[What you need to do] No pictures in the copy. Write out the listing below exactly.
>>>
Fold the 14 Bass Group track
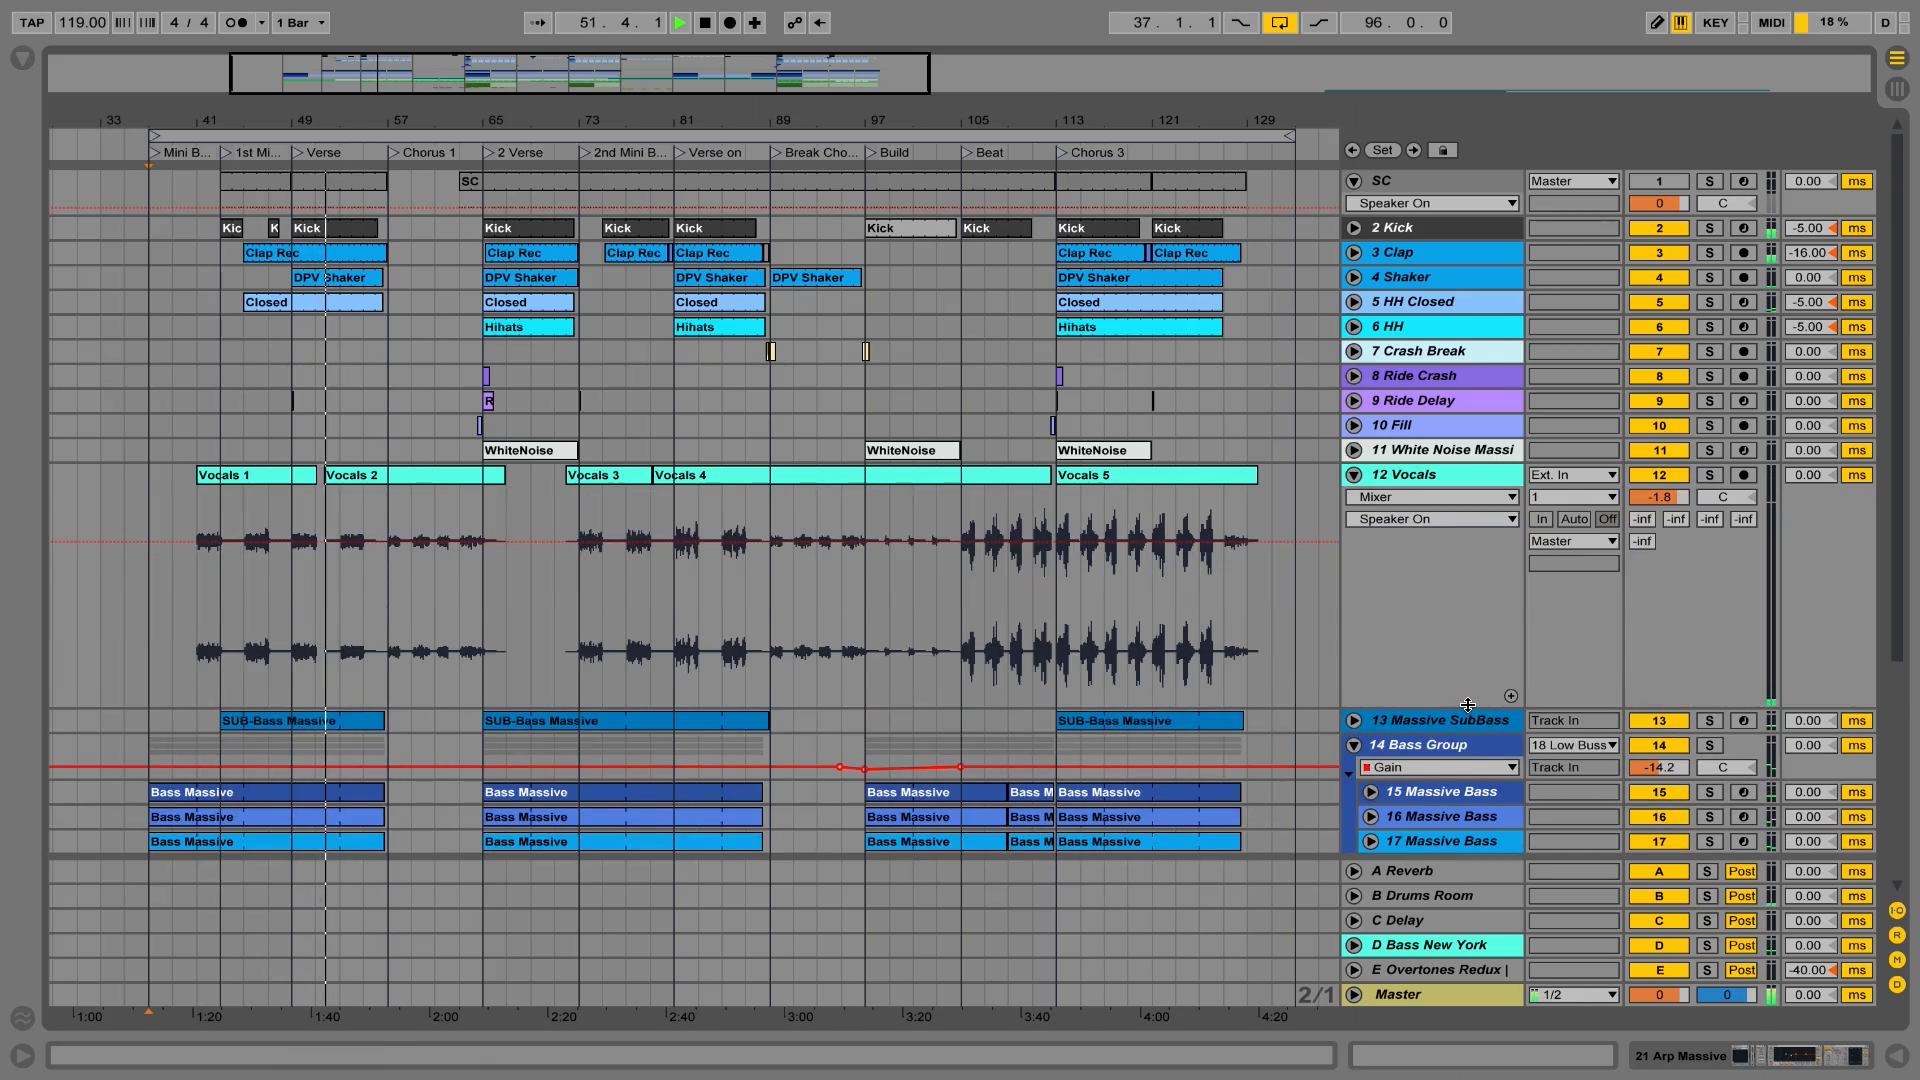 1354,745
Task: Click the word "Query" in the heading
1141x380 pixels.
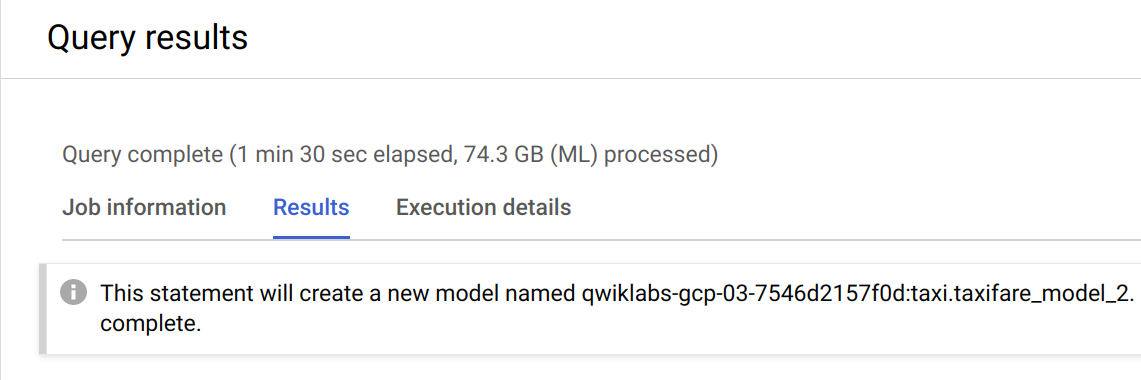Action: [x=91, y=38]
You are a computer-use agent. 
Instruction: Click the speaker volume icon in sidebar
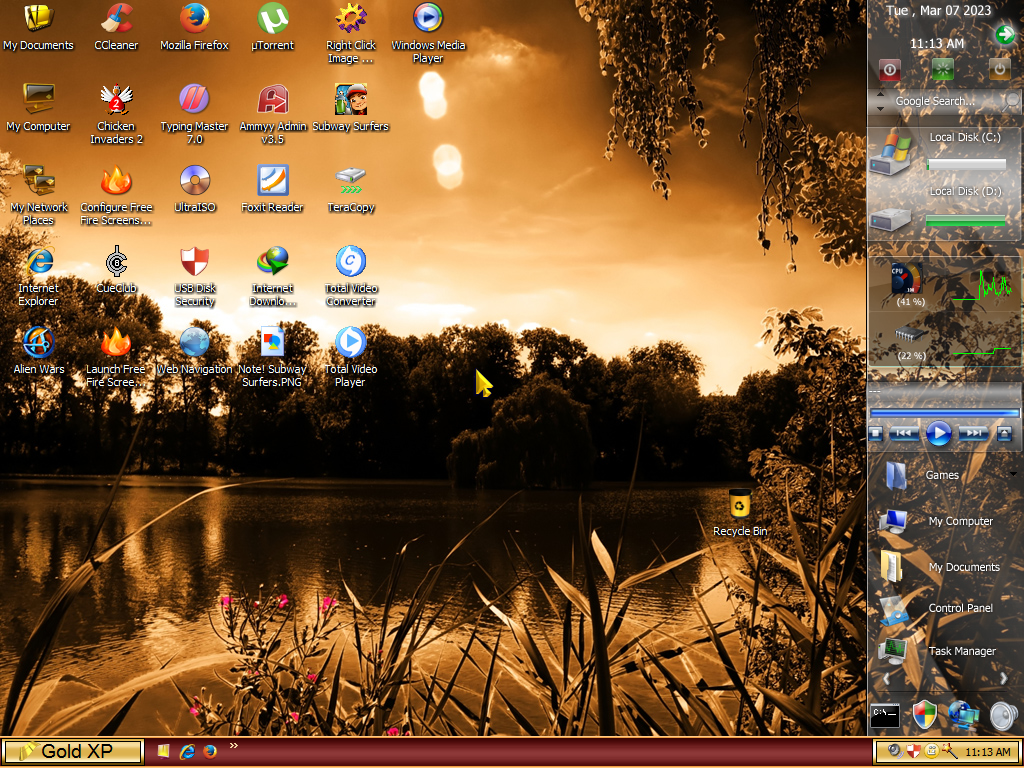tap(1003, 715)
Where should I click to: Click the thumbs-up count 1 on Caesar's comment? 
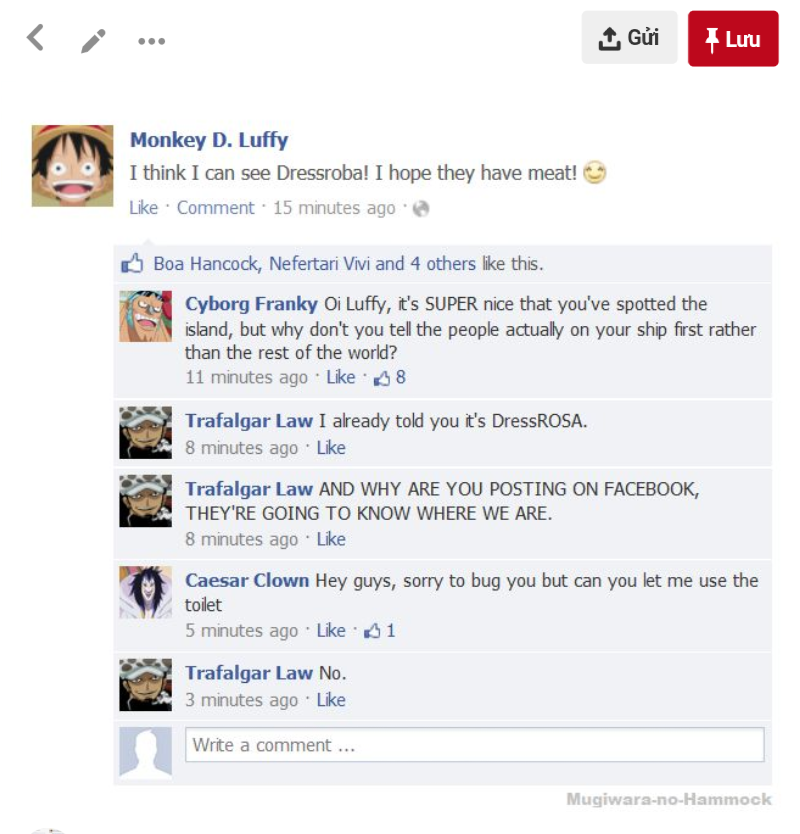click(x=380, y=631)
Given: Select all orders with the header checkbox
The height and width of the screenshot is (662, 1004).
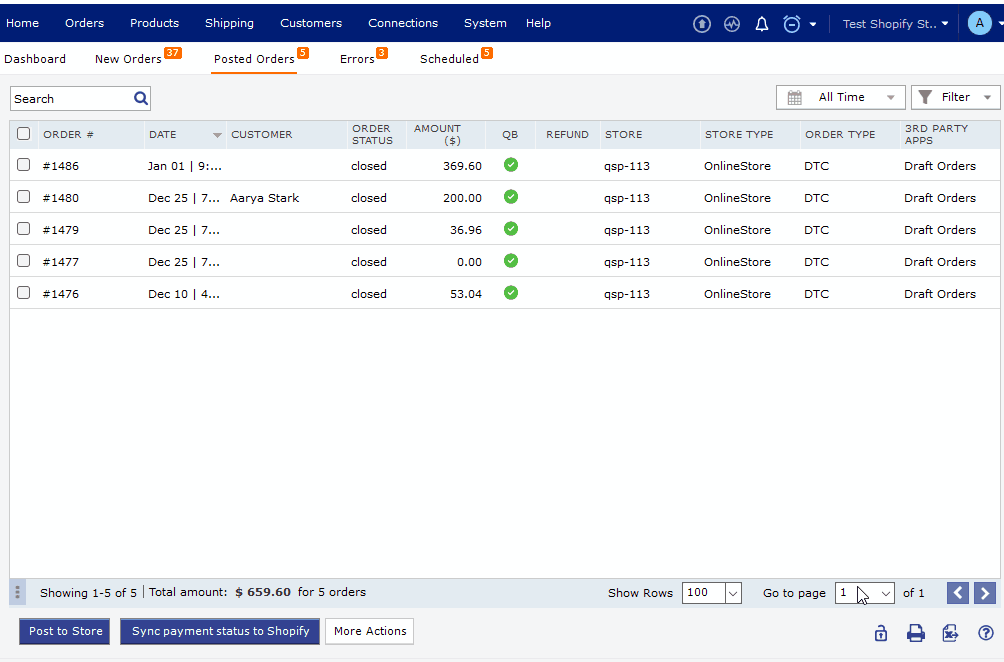Looking at the screenshot, I should [23, 134].
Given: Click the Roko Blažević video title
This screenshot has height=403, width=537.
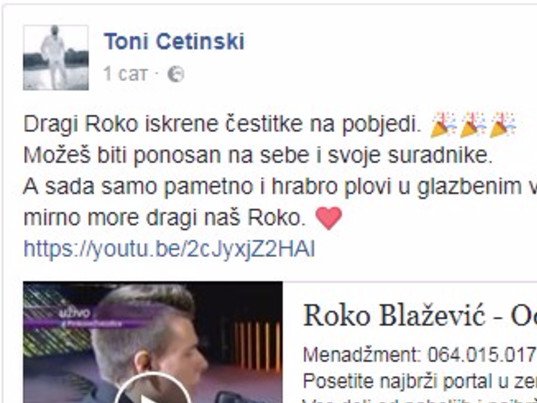Looking at the screenshot, I should point(420,316).
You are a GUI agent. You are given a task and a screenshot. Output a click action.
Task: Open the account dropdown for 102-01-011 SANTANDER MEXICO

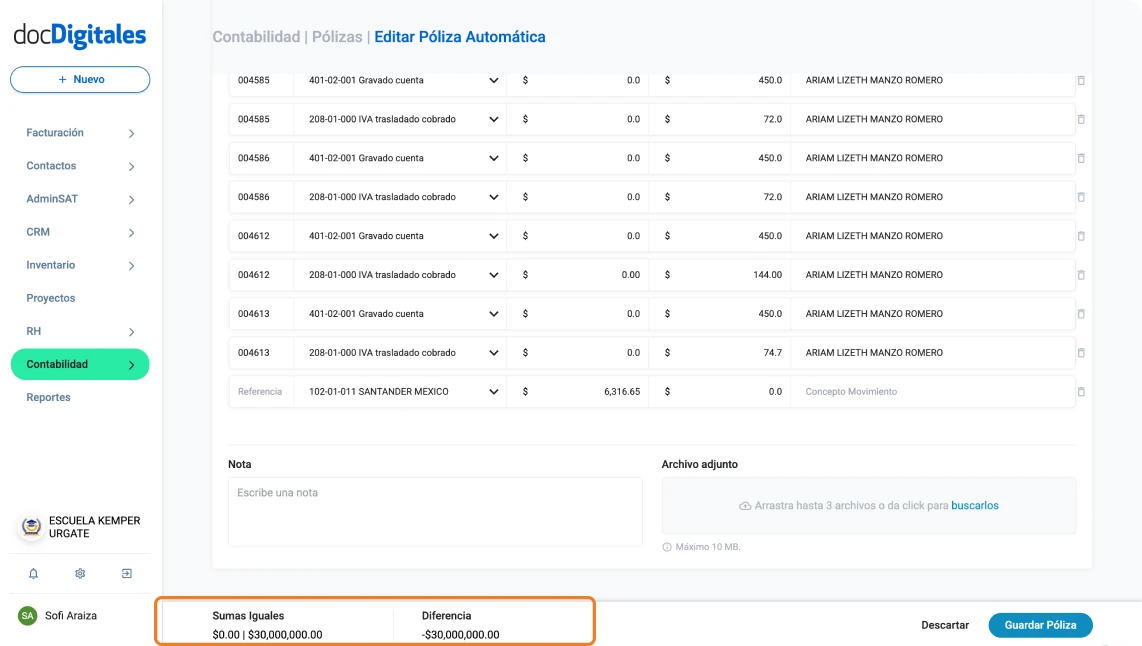click(492, 391)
<<<
[Output for this exercise]
Fold the 14 Bass Group track
 1354,745
Task: Click the word "Query" in the heading
1141x380 pixels.
Action: [x=91, y=38]
You are a computer-use agent. 
Instruction: Click the speaker volume icon in sidebar
tap(1003, 715)
Where should I click to: Click the thumbs-up count 1 on Caesar's comment? 
click(x=380, y=631)
Given: Select all orders with the header checkbox
The height and width of the screenshot is (662, 1004).
Looking at the screenshot, I should [23, 134].
Given: Click the Roko Blažević video title
This screenshot has height=403, width=537.
Looking at the screenshot, I should point(420,316).
You are a GUI agent. You are given a task and a screenshot. Output a click action.
Task: Open the account dropdown for 102-01-011 SANTANDER MEXICO

click(492, 391)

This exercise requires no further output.